***** SELECTED EXTRACT
You are viewing a plain text version of this content. The canonical link for it is here.
Posted to users@kafka.apache.org by Francesco Frontera <fr...@radicalbit.io> on 2018/07/31 13:37:50 UTC

Re-partitioning topic with through (Kafka Streams)

Hi,

I have a question about topic repartitioning in Kafka Streams using
`through` function.

I try to explain the context Briefly:

I have single topic A with two partitions:
 A:1:9
 A:0:0

I try to create a repartitioned topic using Kafka Streams API:

builder.stream("A").map<>((key, val) => KeyValueMapper
{..selectKey(val)}).through("B", Produced.`with`(....))

the streaming job produced a topic with a single partition (B:0:9) instead
of a topic with 2 partitions, which is something I want to achieve (i.e.
retaining the upstream partitions number).

Is there a way to create an auxiliary topic with specific partitions
directly from Kafka Streams API without creating topic explicitly (similar
to join operation)?

If the join neither does it, am I then forced to create manually the
internal topics with the desired number of partitions for internal
repartitioning? Is this valid also for all the KafkaStreams operator's
output topics?


Thanks,
Francesco Frontera.

Re: Re-partitioning topic with through (Kafka Streams)

Posted by Guozhang Wang <wa...@gmail.com>.
Hello Francesco,

Streams auto-created repartition topics's num.partitions are determined by
the num.tasks of the writing sub-topology, which is then determined by the
source topic's num.partitions in turn. There are some proposals about
extending this coupling but not yet implemented:
https://cwiki.apache.org/confluence/display/KAFKA/KIP-221%3A+Repartition+Topic+Hints+in+Streams

So for your scenario, for now you'll have to manually create the "through"
topic explicitly before starting the streams app with the num.partitions
you want.


Guozhang


On Tue, Jul 31, 2018 at 6:37 AM, Francesco Frontera <
francesco.frontera@radicalbit.io> wrote:

> Hi,
>
> I have a question about topic repartitioning in Kafka Streams using
> `through` function.
>
> I try to explain the context Briefly:
>
> I have single topic A with two partitions:
>  A:1:9
>  A:0:0
>
> I try to create a repartitioned topic using Kafka Streams API:
>
> builder.stream("A").map<>((key, val) => KeyValueMapper
> {..selectKey(val)}).through("B", Produced.`with`(....))
**********
***** LISTING
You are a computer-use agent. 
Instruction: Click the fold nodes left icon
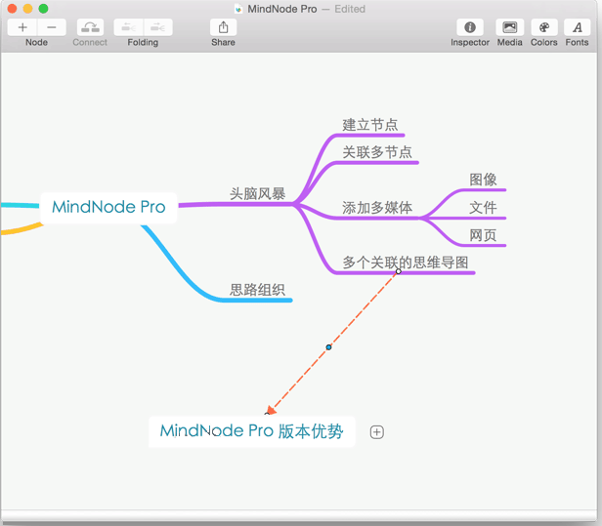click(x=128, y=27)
**********
***** LISTING
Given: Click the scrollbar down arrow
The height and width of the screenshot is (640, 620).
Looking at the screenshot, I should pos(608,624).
**********
▶ [EXERCISE INSTRUCTIONS] Return, word for word, the stretch of the Kafka Streams thread above that opens with the words containing "the streaming job" and closes with "to join operation)?".

▶ [EXERCISE ANSWER]
the streaming job produced a topic with a single partition (B:0:9) instead
of a topic with 2 partitions, which is something I want to achieve (i.e.
retaining the upstream partitions number).

Is there a way to create an auxiliary topic with specific partitions
directly from Kafka Streams API without creating topic explicitly (similar
to join operation)?